A recent report said that an adult will spend an average of 7 hours a day on the internet. When we examine social media and search engine traffic, this statistic seems not so surprising. Living in these digital times, people of all ages can become mesmerized and enticed by scrolling and tapping on a personal device; killing hours of time for any number of reasons.
Millennials then are faced with a challenge, as children are even more easily hypnotized and pacified than adults. If parents need quiet or a distraction it can be easily remedied by simply handing over a device, keeping a child occupied for up to hours at a time. Momentarily this seems like a quick-fix, and each and every time it becomes harder to withhold and to say no.
Don’t panic – we’ve all done it, and we aren’t here to pass judgement. We just want to share facts about enabling excessive iPad, iPhone, and tablet use for kiddos.
A lot of times children’s games and videos on mobile devices are designed for to be educational. This is not a negative thing. The problem is not that screens themselves are dangerous, but that they are addictive to adults as well toddlers all the way up until high school age.
Remember how your mom never let you sit too close to the TV? Maybe she or your dad limited your viewing time to two or three episodes a day? Mobile device usage is a double-whammy in this respect. It is always held within a few inches to the face, blocking out everything else and completely diminishing the surrounding environment. Remember that tablet games are also interactive, meaning that it requires active participation from the child and therefore seizes their attention far more than television does.
Dr. Aric Sigman from the British Psychological Society says that when small children become pacified in this way, it creates the opposite affect of what you desire to occur without the device: the skills to engage with others and be entertained without relying on a screen.
Screen time too early in life “is the very thing impeding the development of the abilities that parents are so eager to foster through the tablets. The ability to focus, to concentrate, to lend attention, to sense other people’s attitudes and communicate with them, to build a large vocabulary—all those abilities are harmed,” Sigman says.
The exact psychology behind this is extensive, but at least one aspect of it can be explained quite simply.
Children are far more impressionable than adults and during development their minds are hypersensitive to their environments. When the brain is overstimulated repeatedly over a series of months and years, simpler activities like coloring with crayons or playing outside do not satisfy the mind because these activities are not as complex or entertaining. Upon discovering it is not as stimulating, boredom kicks in faster and so does the eagerness to return back to the mobile device. Therefore, prolonged screen-time can desensitize the want to play outside, exercise, and use imagination; all critical aspects of both physical and mental growth.

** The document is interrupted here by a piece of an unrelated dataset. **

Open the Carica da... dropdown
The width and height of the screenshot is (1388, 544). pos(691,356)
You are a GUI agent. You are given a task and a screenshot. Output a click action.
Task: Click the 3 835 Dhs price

Remember when you got a yo-yo, and it was the coolest thing in the world, but then at one point you discovered video games, and the yo-yo collected dust on the shelf for the rest of its life? It’s like that, only a continual, cycling complex.
How is this remedied? Well, the simple answer is just to limit use or to not introduce it at all until the child is older. However, if you are wanting to still actively use mobile devices in your home, here are a few ideas we’ve cooked up to use as alternatives.
1. The next time you are in the car longer than a few minutes, encourage to make pictures in the clouds outside the window.
2. Play I-spy, by describing an object along the road and having your child guess what it is.
3. If they are old enough to read, try the alphabet game. That means start with looking for objects that start with an A, then B, etc.
4. Choose one day a week where there is absolutely no screen-time. Play outside or visit family and friends. Explain that this is just one day, and be consistent with the habit. This means no screen time for parents either, other than talking or texting when necessary, so as to set an example. If you feel this to be too daunting, instead remove screens at least 90 minutes before bedtime and ask all your children to turn in their phones and devices. This will help everyone in the family sleep better, too.
5. If a child is stubborn and resistant to these ideas, change the passcode on the device. Tell them after an hour of outside play, chores, or any other activity you chose you can give it to them when they have completed the given task.